Between 1999 and 2014, when the Sena and the BJP were in the opposition, the BJP engaged itself successfully in strengthening its rural cadre and organisational network and also in building on the existing network of the Rashtriya Swayamsewak Sangh. It recruited new members from zilla parishads and from other parties as well. It honed its social media skills and found a responsive chord in the younger generation. It identified sympathetic government officers at all levels. Simultaneously, the BJP’s victory in the Lok Sabha election in 2014 was a huge morale booster for its State cadres.

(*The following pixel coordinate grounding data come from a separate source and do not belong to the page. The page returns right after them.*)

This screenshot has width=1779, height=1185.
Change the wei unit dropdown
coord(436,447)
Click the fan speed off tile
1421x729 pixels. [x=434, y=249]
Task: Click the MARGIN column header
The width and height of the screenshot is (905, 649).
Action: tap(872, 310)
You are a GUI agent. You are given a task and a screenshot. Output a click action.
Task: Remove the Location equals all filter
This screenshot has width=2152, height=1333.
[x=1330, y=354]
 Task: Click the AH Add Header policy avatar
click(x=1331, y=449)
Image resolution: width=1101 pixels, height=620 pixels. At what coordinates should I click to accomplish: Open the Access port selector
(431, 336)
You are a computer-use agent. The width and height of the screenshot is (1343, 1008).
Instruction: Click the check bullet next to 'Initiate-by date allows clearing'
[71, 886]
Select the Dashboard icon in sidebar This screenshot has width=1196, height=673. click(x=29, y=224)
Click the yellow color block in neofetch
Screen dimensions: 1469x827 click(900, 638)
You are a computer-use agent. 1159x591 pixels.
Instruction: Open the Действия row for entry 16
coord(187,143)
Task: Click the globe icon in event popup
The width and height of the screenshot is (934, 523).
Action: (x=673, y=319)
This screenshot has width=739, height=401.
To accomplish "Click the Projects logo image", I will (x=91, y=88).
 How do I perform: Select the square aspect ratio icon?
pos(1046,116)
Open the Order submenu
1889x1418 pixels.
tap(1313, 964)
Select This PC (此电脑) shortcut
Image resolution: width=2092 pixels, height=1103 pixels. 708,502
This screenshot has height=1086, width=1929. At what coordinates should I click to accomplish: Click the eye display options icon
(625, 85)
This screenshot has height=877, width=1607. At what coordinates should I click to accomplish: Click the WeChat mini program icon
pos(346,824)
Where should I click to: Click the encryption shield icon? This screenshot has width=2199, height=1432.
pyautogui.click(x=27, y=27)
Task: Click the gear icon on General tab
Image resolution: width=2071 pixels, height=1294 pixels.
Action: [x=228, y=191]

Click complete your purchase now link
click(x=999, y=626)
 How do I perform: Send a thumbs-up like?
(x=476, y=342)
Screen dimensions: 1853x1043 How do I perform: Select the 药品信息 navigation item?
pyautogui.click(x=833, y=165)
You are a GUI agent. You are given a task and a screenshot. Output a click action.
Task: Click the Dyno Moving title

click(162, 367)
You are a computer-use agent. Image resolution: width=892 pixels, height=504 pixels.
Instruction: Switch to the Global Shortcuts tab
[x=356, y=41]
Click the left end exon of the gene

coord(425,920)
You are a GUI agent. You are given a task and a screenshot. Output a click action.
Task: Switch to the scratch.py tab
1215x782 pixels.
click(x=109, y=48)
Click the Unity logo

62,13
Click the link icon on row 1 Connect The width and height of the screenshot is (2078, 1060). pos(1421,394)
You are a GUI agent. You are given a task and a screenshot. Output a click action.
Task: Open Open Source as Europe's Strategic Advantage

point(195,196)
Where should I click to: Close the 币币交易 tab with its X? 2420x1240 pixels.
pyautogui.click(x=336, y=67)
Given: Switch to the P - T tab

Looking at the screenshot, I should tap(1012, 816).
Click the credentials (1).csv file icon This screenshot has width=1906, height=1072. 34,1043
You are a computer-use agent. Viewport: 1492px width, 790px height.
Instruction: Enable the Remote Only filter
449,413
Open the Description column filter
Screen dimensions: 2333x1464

By the time the date for the 2014 election to the State Assembly was announced, the State BJP was a well-honed fighting machine. It had identified its targets—sugar cooperatives; cooperative banks; youths, especially urban youth; and business owners. It wanted to target NCP leader Sharad Pawar and that meant politically penetrating western Maharashtra, the NCP stronghold. The party also had to up the ante on its blend of nationalism coated in religion and economic promise in order to attract votes. With its newfound confidence, the BJP decided to talk tough with its electoral partner and it stuck to its demand for more seats. The Sena balked at the demand and the 25-year-old alliance broke up. The two parties fought the election separately. The BJP won 122 of the 260 seats it contested. The Sena won 63 of the 282 seats it had set its eyes on. The BJP formed the government in October 2014 and the Sena joined it in December. It was inevitable that the two would form a post-election alliance, but this time the BJP was clearly the big brother. It was also perhaps the first time that Prime Minister Narendra Modi’s hand was obviously seen in the decision making in Maharashtra.

For the October 21 Assembly election it was a given that the two parties would contest together. After a brief rift in January 2018, the two came together in February just before the Lok Sabha election in April/May. The big success of the BJP in the Lok Sabha election gave the Sena the impression that the BJP was a behemoth that it would do well to be associated with in the Assembly election. But this did not stop the rankling within the party that the BJP had overtaken the Sena in what it considered as its State. So, the Sena asserted itself by refusing to yield more seats to its ally during the seat-sharing talks.

In the final count, the BJP will contest 150 seats, the Sena 124 and the smaller allies 14. The Sena tried its luck further and suggested that Uddhav Thackeray’s son Aaditya be named as the chief ministerial candidate. The party seems to be serious about this because Aaditya will contest the election from the safe seat of Worli in Mumbai. He is the first Thackeray to contest an election and to be more than a “remote control”, a term his grandfather Bal Thackeray coined for himself when he was asked why he did not join the government.